§ Instructions to follow: Copy out the records from the line with "Viewport: 500px width, 418px" to the line with "Action: 84,393", requests included, and move every coordinate in their answers by adding 70 to each number. Give only those lines.

________________

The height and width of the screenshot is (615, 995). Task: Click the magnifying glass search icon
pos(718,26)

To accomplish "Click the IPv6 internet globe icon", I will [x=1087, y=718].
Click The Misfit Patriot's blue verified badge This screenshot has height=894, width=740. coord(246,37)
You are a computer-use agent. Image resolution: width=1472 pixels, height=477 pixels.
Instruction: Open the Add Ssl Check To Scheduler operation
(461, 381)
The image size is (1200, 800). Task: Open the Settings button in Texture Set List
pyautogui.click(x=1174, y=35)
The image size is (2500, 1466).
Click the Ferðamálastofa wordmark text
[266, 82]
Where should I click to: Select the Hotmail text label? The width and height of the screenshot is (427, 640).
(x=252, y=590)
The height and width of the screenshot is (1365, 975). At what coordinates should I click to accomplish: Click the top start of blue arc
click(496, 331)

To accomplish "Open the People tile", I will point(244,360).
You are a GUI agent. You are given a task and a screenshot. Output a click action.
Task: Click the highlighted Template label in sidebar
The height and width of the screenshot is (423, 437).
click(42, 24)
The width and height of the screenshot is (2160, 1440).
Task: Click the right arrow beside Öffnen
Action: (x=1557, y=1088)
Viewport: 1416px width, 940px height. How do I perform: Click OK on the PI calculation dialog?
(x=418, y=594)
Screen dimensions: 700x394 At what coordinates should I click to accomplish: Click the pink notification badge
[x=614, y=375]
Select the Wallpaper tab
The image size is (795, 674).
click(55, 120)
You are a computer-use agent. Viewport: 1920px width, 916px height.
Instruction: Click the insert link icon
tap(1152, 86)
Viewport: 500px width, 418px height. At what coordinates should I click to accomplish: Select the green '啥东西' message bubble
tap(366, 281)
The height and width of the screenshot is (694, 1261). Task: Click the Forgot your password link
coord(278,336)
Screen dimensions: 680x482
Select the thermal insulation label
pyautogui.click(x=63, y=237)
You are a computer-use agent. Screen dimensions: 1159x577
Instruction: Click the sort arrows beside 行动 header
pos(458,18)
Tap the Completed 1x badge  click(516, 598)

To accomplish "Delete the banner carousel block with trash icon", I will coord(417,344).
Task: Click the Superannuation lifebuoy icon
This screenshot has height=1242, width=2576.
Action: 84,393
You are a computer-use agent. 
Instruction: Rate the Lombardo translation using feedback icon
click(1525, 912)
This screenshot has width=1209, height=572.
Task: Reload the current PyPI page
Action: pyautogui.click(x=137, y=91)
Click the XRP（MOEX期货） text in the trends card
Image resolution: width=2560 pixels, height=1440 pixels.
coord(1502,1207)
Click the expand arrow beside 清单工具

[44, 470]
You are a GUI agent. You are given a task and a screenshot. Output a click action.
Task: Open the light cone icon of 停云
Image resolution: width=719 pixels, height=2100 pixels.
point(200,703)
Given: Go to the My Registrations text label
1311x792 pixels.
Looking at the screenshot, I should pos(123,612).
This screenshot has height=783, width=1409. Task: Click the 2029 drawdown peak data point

________________

§ Result of the task:
Viewport: 500px width, 418px height. At what coordinates should I click to accomplish: Select the green '啥东西' message bubble
tap(436, 351)
The height and width of the screenshot is (694, 1261). Task: Click the Forgot your password link
coord(348,406)
Screen dimensions: 680x482
Select the thermal insulation label
pyautogui.click(x=133, y=307)
You are a computer-use agent. Screen dimensions: 1159x577
Instruction: Click the sort arrows beside 行动 header
pos(528,88)
Tap the Completed 1x badge  click(586, 668)

To accomplish "Delete the banner carousel block with trash icon", I will coord(487,414).
Task: Click the Superannuation lifebuoy icon
This screenshot has height=1242, width=2576.
Action: 154,463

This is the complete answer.